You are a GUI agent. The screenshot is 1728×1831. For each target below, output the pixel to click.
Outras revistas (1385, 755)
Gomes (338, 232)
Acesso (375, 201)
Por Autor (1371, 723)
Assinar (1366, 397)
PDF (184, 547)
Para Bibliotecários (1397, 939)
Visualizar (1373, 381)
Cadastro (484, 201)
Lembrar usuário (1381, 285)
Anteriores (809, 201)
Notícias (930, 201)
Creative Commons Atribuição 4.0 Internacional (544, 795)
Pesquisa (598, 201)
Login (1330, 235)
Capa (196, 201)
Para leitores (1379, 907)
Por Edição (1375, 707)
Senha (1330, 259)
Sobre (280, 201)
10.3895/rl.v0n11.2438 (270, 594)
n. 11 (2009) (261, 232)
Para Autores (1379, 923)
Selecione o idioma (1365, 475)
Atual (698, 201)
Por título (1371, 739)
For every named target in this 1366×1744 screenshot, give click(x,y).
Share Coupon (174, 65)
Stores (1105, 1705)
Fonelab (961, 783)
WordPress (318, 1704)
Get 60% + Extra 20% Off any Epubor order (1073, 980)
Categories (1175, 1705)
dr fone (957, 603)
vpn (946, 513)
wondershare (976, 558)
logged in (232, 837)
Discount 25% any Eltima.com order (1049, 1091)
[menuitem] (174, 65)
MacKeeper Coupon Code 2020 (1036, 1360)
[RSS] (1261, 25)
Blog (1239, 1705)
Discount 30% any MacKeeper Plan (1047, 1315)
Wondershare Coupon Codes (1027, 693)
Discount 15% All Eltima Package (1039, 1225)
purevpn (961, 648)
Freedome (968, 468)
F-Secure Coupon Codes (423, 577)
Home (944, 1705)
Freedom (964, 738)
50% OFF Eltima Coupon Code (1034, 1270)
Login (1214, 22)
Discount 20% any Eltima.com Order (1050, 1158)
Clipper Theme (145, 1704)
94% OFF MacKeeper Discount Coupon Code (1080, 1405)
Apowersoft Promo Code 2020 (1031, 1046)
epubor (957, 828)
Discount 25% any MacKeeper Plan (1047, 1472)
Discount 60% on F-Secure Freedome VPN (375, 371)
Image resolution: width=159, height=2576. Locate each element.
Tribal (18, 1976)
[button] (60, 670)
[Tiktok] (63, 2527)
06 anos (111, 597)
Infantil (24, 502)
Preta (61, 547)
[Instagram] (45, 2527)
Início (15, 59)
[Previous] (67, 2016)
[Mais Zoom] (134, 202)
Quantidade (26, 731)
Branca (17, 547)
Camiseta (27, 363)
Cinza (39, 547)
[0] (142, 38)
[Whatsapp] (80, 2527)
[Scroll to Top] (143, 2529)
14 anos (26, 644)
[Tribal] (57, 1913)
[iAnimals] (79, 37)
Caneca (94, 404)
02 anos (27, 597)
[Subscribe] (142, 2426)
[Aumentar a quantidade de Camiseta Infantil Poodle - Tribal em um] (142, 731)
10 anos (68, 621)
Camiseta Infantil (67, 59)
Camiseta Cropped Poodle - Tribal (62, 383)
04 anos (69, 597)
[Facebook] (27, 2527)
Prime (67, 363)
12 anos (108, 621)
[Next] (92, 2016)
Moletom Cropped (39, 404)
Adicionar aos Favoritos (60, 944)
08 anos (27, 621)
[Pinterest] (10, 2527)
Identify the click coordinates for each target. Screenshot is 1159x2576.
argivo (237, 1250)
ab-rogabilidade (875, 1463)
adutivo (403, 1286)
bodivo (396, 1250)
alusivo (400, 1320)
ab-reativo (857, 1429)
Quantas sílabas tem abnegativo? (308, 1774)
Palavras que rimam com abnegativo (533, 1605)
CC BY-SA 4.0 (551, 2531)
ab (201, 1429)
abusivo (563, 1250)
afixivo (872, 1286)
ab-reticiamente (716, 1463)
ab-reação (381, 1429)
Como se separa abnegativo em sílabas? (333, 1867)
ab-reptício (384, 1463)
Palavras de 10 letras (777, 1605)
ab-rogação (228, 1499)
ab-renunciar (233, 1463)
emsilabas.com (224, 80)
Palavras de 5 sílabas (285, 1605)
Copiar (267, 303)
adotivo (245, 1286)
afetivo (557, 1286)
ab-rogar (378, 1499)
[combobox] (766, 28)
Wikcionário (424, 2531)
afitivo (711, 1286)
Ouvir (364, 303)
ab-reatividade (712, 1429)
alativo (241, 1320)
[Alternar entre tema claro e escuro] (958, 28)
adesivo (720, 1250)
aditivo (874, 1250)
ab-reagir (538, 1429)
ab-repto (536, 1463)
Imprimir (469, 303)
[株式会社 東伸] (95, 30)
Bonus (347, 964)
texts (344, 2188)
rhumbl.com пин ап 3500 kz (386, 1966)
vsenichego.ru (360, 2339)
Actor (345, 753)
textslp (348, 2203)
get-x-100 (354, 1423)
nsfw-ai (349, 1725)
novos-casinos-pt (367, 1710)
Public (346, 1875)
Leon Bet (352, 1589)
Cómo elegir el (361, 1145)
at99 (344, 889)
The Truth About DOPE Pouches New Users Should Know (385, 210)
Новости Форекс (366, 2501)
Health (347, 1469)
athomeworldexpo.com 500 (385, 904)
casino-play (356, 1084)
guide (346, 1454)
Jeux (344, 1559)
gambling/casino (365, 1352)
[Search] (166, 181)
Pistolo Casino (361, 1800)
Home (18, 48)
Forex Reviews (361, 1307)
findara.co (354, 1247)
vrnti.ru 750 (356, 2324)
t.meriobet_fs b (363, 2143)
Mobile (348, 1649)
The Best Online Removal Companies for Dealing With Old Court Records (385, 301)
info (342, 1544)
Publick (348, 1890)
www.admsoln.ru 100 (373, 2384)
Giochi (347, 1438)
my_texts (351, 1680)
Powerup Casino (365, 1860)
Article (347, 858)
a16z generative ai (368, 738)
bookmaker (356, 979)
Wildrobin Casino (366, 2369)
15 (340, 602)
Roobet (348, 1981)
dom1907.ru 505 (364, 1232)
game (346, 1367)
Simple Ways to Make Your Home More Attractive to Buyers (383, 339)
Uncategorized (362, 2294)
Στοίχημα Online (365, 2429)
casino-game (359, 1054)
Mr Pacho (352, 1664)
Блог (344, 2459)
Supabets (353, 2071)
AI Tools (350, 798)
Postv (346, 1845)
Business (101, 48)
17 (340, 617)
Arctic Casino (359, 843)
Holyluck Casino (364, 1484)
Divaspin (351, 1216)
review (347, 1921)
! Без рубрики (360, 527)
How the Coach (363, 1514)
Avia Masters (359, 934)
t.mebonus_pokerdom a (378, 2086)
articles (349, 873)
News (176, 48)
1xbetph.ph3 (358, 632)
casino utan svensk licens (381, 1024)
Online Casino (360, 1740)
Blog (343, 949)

---------------

> _Exercise aim_:
In the listing above, find the line with "Health (347, 1469)" and the line with "How the Coach (363, 1514)", then reproduce both and every line between them exactly.

> _Exercise output_:
Health (347, 1469)
athomeworldexpo.com 500 (385, 904)
casino-play (356, 1084)
guide (346, 1454)
Jeux (344, 1559)
gambling/casino (365, 1352)
[Search] (166, 181)
Pistolo Casino (361, 1800)
Home (18, 48)
Forex Reviews (361, 1307)
findara.co (354, 1247)
vrnti.ru 750 (356, 2324)
t.meriobet_fs b (363, 2143)
Mobile (348, 1649)
The Best Online Removal Companies for Dealing With Old Court Records (385, 301)
info (342, 1544)
Publick (348, 1890)
www.admsoln.ru 100 (373, 2384)
Giochi (347, 1438)
my_texts (351, 1680)
Powerup Casino (365, 1860)
Article (347, 858)
a16z generative ai (368, 738)
bookmaker (356, 979)
Wildrobin Casino (366, 2369)
15 (340, 602)
Roobet (348, 1981)
dom1907.ru 505 (364, 1232)
game (346, 1367)
Simple Ways to Make Your Home More Attractive to Buyers (383, 339)
Uncategorized (362, 2294)
Στοίχημα Online (365, 2429)
casino-game (359, 1054)
Mr Pacho (352, 1664)
Блог (344, 2459)
Supabets (353, 2071)
AI Tools (350, 798)
Postv (346, 1845)
Business (101, 48)
17 (340, 617)
Arctic Casino (359, 843)
Holyluck Casino (364, 1484)
Divaspin (351, 1216)
review (347, 1921)
! Без рубрики (360, 527)
How the Coach (363, 1514)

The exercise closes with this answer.